This guide describes how you can connect to an existing Managed Lustre instance by using the Managed Lustre CSI driver. This lets you access existing Managed Lustre instances as volumes for your stateful workloads, in a controlled and predictable way.
Before you begin
Before you start, make sure you have performed the following tasks:
- Enable the Google Cloud Managed Lustre API and the Google Kubernetes Engine API. Enable APIs
- If you want to use the Google Cloud CLI for this task,
install and then
initialize the
gcloud CLI. If you previously installed the gcloud CLI, get the latest
version by running
gcloud components update
.
- For limitations and requirements, see the [CSI driver overview].
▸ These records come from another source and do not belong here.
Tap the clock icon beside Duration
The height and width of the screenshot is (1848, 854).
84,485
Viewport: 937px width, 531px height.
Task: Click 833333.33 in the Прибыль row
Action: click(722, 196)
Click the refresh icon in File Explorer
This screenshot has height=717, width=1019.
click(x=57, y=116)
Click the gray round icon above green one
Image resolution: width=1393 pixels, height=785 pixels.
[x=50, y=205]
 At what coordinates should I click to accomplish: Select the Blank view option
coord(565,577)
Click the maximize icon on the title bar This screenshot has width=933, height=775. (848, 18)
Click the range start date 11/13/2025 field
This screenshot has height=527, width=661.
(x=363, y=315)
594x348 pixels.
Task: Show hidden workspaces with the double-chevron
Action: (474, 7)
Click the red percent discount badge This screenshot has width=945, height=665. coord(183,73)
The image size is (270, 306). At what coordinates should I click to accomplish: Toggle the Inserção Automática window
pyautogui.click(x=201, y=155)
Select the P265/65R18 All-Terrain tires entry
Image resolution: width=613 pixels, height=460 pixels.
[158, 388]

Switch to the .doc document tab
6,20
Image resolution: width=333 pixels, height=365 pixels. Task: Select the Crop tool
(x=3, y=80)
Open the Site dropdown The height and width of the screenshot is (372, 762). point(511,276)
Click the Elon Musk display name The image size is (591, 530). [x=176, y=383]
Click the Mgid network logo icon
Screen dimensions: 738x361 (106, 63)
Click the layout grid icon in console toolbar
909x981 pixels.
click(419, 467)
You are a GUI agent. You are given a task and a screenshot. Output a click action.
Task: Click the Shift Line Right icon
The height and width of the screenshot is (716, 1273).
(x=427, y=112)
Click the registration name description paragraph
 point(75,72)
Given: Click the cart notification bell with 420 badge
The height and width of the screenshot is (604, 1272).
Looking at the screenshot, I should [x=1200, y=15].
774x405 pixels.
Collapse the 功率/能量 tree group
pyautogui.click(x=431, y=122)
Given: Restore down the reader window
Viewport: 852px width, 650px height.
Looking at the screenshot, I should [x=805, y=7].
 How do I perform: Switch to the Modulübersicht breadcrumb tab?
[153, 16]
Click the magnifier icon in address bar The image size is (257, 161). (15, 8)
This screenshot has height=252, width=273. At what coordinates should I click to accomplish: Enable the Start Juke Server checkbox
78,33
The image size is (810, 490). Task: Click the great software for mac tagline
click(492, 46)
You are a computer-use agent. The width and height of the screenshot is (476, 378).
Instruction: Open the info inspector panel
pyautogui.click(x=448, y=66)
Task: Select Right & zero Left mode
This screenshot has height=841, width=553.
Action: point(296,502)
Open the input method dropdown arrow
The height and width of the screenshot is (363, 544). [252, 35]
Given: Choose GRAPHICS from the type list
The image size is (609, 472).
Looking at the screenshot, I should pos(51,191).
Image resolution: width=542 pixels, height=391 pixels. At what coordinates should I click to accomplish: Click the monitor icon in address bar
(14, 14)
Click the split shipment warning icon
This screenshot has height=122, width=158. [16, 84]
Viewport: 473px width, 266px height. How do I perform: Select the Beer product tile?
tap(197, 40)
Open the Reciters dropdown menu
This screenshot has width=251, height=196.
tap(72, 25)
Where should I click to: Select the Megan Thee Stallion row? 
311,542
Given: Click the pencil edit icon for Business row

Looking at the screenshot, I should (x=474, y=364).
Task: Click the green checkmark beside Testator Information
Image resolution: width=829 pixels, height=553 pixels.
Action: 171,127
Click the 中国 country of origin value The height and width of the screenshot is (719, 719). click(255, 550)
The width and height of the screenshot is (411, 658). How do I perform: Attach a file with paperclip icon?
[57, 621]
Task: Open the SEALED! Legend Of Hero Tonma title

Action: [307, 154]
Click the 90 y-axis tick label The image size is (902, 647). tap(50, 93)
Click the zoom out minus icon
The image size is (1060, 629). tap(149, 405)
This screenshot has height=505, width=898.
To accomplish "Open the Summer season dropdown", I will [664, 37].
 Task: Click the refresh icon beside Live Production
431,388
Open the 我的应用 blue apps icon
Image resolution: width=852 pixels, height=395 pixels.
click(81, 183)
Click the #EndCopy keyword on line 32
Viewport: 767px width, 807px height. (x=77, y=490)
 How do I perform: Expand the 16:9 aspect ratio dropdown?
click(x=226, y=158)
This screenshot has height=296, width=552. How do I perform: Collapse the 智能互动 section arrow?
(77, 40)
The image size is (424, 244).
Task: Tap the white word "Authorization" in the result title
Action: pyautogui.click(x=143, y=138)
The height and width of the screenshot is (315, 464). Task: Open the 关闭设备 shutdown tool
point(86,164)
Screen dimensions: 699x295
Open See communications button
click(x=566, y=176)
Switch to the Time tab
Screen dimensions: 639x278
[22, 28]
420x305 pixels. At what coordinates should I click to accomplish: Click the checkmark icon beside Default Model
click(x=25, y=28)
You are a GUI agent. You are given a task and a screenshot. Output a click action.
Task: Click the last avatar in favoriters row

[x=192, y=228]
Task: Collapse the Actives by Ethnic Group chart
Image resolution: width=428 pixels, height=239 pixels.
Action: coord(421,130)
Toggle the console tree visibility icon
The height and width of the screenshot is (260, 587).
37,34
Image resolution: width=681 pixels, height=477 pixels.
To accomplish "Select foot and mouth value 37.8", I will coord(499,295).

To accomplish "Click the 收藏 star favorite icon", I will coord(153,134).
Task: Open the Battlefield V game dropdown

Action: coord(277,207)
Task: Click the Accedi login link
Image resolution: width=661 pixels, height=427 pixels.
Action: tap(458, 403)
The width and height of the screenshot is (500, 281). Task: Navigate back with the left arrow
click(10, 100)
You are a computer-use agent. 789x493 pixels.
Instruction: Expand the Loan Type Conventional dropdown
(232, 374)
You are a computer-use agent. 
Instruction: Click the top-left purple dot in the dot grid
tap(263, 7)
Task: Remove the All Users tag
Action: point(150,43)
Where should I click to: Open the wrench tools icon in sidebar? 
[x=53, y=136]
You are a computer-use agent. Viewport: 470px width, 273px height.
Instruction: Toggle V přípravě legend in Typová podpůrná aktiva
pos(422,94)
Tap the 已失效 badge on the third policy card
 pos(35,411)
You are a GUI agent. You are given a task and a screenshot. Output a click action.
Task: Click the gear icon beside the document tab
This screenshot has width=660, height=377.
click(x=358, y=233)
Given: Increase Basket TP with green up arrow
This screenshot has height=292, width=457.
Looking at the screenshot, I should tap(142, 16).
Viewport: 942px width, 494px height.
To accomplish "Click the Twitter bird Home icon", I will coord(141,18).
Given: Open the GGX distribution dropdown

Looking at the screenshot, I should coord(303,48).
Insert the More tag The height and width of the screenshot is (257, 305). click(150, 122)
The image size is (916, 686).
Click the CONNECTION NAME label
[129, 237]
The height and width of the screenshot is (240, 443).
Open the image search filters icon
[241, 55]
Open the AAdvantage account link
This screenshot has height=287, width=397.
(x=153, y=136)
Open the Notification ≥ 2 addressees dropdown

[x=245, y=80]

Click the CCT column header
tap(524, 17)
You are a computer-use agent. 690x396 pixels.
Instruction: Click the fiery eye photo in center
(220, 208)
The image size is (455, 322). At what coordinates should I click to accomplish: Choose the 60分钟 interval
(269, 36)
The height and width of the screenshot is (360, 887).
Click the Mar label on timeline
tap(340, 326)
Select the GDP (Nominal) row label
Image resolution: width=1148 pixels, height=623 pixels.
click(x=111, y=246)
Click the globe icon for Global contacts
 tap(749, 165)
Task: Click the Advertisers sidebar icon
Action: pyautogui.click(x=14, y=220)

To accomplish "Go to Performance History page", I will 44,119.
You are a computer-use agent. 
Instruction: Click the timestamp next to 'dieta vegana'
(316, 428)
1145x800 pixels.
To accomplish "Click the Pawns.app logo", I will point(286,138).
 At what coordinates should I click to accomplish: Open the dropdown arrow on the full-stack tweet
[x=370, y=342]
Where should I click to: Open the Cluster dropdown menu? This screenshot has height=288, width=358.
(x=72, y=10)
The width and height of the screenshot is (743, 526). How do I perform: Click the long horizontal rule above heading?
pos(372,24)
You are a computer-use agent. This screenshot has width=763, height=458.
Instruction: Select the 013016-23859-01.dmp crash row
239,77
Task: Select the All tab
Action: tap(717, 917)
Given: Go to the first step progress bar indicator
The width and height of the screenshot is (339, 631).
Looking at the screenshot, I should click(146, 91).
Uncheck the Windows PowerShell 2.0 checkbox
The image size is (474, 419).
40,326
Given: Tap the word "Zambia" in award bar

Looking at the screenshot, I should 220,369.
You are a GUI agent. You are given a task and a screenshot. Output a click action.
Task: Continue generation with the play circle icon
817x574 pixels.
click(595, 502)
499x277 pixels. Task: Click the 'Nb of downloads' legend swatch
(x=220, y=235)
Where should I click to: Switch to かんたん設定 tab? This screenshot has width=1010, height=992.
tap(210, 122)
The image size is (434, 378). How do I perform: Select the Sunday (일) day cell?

- Make sure to enable the Managed Lustre CSI driver. It is disabled by default in Standard and Autopilot clusters.
Set up environment variables
Set up the following environment variables:
export CLUSTER_NAME=CLUSTER_NAME
export PROJECT_ID=PROJECT_ID
export NETWORK_NAME=LUSTRE_NETWORK
export LOCATION=ZONE
Replace the following:
CLUSTER_NAME
: the name of the cluster.PROJECT_ID
: your Google Cloud project ID.LUSTRE_NETWORK
: the shared Virtual Private Cloud network where both the GKE cluster and Managed Lustre instance reside.ZONE
: the geographical zone of your GKE cluster; for example,us-central1-a
.
Configure the Managed Lustre CSI driver
This section covers how you can enable and disable the Managed Lustre CSI driver, if needed.
Enable the Managed Lustre CSI driver on a new GKE cluster
To enable the Managed Lustre CSI driver when creating a new GKE cluster, follow these steps:
Autopilot
gcloud container clusters create-auto "${CLUSTER_NAME}" \
--location=${LOCATION} \
--network="${NETWORK_NAME}" \
--cluster-version=1.33.2-gke.1111000 \
--enable-lustre-csi-driver \
--enable-legacy-lustre-port
Standard
gcloud container clusters create "${CLUSTER_NAME}" \
--location=${LOCATION} \
--network="${NETWORK_NAME}" \
--cluster-version=1.33.2-gke.1111000 \
--addons=LustreCsiDriver \
--enable-legacy-lustre-port
Enable the Managed Lustre CSI driver on an existing GKE cluster
If you want to enable the Managed Lustre CSI driver on an existing GKE cluster, use the following command:
gcloud container clusters update ${CLUSTER_NAME} \
--location=${LOCATION} \
--enable-legacy-lustre-port
After the Managed Lustre CSI driver is enabled in your cluster, you might notice that your nodes were recreated and that CPU nodes appear to be using a GPU image in the Google Cloud console or CLI output. For example:
config:
imageType: COS_CONTAINERD
nodeImageConfig:
image: gke-1330-gke1552000-cos-121-18867-90-4-c-nvda
This behavior is expected. The GPU image is being reused on CPU nodes to securely install the Managed Lustre kernel modules. You won't be overcharged for GPU usage.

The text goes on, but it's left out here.